Friday, March 9, 2012
New Brunswick Energy and Utilities Board: Presentation by Isabelle Hains and Ana Acevedo Objecting to Permit for Advanced Shuttle Services
Click to download the presentation in Microsoft Word or PDF format.
In 1984 - 3 hockey players and a volunteer die in a 15-passenger van incident in Amherst, N.S.
1990 - 7 tree planters die in a 15-passenger van rollover north east of Edmonton, Alberta.
2003 - 1 farm worker dies in a 15-passenger van rollover in Langley, B.C.
2004 - 2 high school basketball players die in a 15-passenger van incident near Strathmore, Alberta.
2007 - 3 farm workers die in a 15-passenger van incident in Abbotsford, B.C.
2008 - 7 high school basketball players and the coach's wife die in a 15-passenger van collision in Bathurst, N.B.
2008 - 1 young man dies in a 15-passenger van rollover near Brandon, Manitoba.
2011 - 1 poultry worker dies in a 15-passenger van rollover near Trois Riviere, Quebec.
2011 - 5 poultry workers die in a 15-passenger van collision in Bertierville, Quebec.
2011 - 1 poultry worker dies in a 15-passenger van rollover near Montmagny, Quebec.
2012 - 10 poultry workers and a driver in the other vehicle die in a 15-passenger van collision in Hampstead, Ontario.
The common denominator in all these road tragedies and hundreds more, is the defective design, high centre of gravity and dangerous handling characteristics of the 15-passenger van.
My name is Isabelle Hains and I am here today with Ana Acevedo on behalf of the Van Angels group to object to the application by Advanced Shuttle Services Ltd. for a permit to use 15-passenger vans to transport passengers between New Brunswick and Prince Edward Island.
Van Angels is dedicated to educating, raising public awareness and advocating for regulatory changes in the use of 15-passenger vans. We believe that 15-passenger vans are ‘death traps’ that were originally designed to transport cargo and that they should never be used to transport human beings. Our membership includes family and friends of the victims of 15-passenger van tragedies from across Canada, including Stella Gurr of Nanaimo, British Columbia, who lost her son Michael in September 2008. Our members also include transportation safety experts and advocates, professional school bus drivers, as well as union and industry representatives.
In this brief presentation we will share with you research, studies and data which supports our claim that 15-passenger vans are unfit for human transportation. We believe that safety concerns with the inherent design and engineering flaws of 15-passenger vans will convince the New Brunswick Energy and Utilities Board to decline a permit to Advanced Shuttle Services Ltd. to use 15-passenger vans to transport passengers in NB and PEI.
Like many other Canadians, Ana and I knew nothing about the serious safety concerns associated with 15-passenger vans until our 17-year old sons, Daniel Hains and Javier Acevedo, were killed in a horrific collision that took the lives of five other members of the Bathurst High School Phantoms Basketball team and the coach's wife on January 12, 2008.

--- Listed records ---
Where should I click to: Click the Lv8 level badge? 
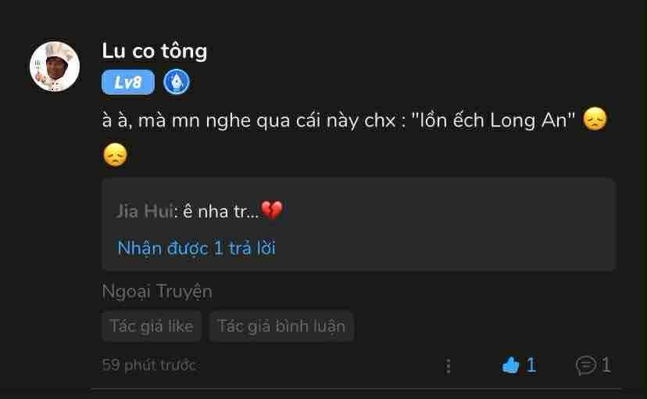(x=128, y=82)
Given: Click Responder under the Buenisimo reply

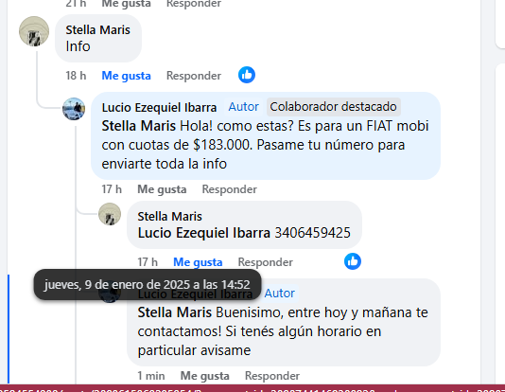Looking at the screenshot, I should tap(272, 376).
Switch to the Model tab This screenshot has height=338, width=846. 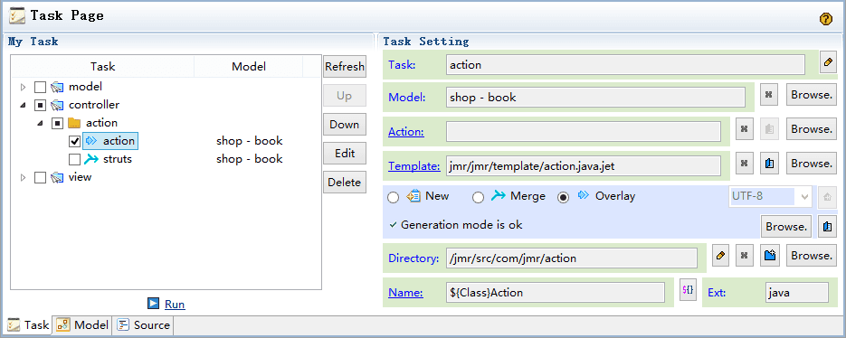pyautogui.click(x=83, y=325)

--- Given request 1 ---
In the presentation on 15-passenger vans, rewrite the paragraph beginning "Van Angels is dedicated to" as a short bulleted list that keeps its main facts.
--- Given request 2 ---
Pick up the presentation on 15-passenger vans after its last sentence and continue it.

--- Final answer 1 ---
- Van Angels works to educate, raise public awareness and advocate for regulatory changes in the use of 15-passenger vans.
- The group sees these vans as "death traps" originally designed to carry cargo and believes they should never transport people.
- Its members include family and friends of victims of 15-passenger van tragedies across Canada, among them Stella Gurr of Nanaimo, British Columbia, who lost her son Michael in September 2008.
- Members also include transportation safety experts and advocates, professional school bus drivers, and union and industry representatives.

--- Final answer 2 ---
Following the Bathurst tragedy the province of New Brunswick banned 15-passenger vans for school transportation. Meantime, our Van Angels group petitioned for a Coroner's Inquest that resulted in 24 recommendations, which included banning 15-passenger vans for student transportation in Canadian schools. (See link below for a list of the Coroners Jury recommendations). Fifteen passenger vans are also currently banned for student transportation in the provinces of Nova Scotia and Quebec.
Coroners Jury recommendations
Over the course of the last four years we have educated ourselves about the dangerous use of 15-passenger vans in Canada and the United States. What follows are highlights of our research which clearly show that there is credible, scientific evidence which supports our claim that 15-passenger vans are unsafe and should never be used to transport humans.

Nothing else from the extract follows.